WHAT YOU ARE ASKED TO DO. Output the following lines verbatim, each one unchanged and in the given order.

Data lines
################

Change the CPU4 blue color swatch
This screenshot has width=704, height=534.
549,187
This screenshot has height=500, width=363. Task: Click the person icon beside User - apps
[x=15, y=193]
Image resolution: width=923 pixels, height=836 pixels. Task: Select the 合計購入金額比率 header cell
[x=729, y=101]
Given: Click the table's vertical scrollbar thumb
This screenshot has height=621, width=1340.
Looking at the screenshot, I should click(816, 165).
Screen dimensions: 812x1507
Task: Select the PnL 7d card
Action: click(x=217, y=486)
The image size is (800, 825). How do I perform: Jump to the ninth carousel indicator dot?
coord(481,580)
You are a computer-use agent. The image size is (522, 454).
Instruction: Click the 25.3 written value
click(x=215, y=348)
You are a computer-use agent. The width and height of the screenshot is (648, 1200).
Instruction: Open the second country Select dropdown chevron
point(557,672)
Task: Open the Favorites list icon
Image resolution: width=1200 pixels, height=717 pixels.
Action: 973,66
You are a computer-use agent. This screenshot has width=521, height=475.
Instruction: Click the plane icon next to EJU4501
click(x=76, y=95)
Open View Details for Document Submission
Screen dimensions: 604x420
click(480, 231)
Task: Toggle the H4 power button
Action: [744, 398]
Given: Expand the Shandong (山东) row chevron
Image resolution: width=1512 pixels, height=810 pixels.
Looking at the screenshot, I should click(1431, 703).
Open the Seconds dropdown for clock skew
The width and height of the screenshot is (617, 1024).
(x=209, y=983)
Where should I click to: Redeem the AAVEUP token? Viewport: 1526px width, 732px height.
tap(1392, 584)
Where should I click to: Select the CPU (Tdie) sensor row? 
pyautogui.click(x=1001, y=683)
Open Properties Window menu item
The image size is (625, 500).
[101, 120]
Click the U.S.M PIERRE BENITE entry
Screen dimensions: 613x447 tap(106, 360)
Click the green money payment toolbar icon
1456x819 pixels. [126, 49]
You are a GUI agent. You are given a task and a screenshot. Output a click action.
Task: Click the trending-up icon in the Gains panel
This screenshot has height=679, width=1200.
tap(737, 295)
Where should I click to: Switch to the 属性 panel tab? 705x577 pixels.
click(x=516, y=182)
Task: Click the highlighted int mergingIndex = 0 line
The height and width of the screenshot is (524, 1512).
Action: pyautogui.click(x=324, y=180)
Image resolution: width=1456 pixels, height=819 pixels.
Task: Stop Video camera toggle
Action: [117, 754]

################

SOLUTION TO THIS EXERCISE.
Change the CPU4 blue color swatch
This screenshot has width=704, height=534.
549,187
This screenshot has height=500, width=363. Task: Click the person icon beside User - apps
[x=15, y=193]
Image resolution: width=923 pixels, height=836 pixels. Task: Select the 合計購入金額比率 header cell
[x=729, y=101]
Given: Click the table's vertical scrollbar thumb
This screenshot has height=621, width=1340.
Looking at the screenshot, I should click(816, 165).
Screen dimensions: 812x1507
Task: Select the PnL 7d card
Action: click(x=217, y=486)
The image size is (800, 825). How do I perform: Jump to the ninth carousel indicator dot?
coord(481,580)
You are a computer-use agent. The image size is (522, 454).
Instruction: Click the 25.3 written value
click(x=215, y=348)
You are a computer-use agent. The width and height of the screenshot is (648, 1200).
Instruction: Open the second country Select dropdown chevron
point(557,672)
Task: Open the Favorites list icon
Image resolution: width=1200 pixels, height=717 pixels.
Action: 973,66
You are a computer-use agent. This screenshot has width=521, height=475.
Instruction: Click the plane icon next to EJU4501
click(x=76, y=95)
Open View Details for Document Submission
Screen dimensions: 604x420
click(480, 231)
Task: Toggle the H4 power button
Action: [744, 398]
Given: Expand the Shandong (山东) row chevron
Image resolution: width=1512 pixels, height=810 pixels.
Looking at the screenshot, I should click(1431, 703).
Open the Seconds dropdown for clock skew
The width and height of the screenshot is (617, 1024).
(x=209, y=983)
Where should I click to: Redeem the AAVEUP token? Viewport: 1526px width, 732px height.
tap(1392, 584)
Where should I click to: Select the CPU (Tdie) sensor row? 
pyautogui.click(x=1001, y=683)
Open Properties Window menu item
The image size is (625, 500).
[101, 120]
Click the U.S.M PIERRE BENITE entry
Screen dimensions: 613x447 tap(106, 360)
Click the green money payment toolbar icon
1456x819 pixels. [126, 49]
You are a GUI agent. You are given a task and a screenshot. Output a click action.
Task: Click the trending-up icon in the Gains panel
This screenshot has height=679, width=1200.
tap(737, 295)
Where should I click to: Switch to the 属性 panel tab? 705x577 pixels.
click(x=516, y=182)
Task: Click the highlighted int mergingIndex = 0 line
The height and width of the screenshot is (524, 1512).
Action: pyautogui.click(x=324, y=180)
Image resolution: width=1456 pixels, height=819 pixels.
Task: Stop Video camera toggle
Action: [117, 754]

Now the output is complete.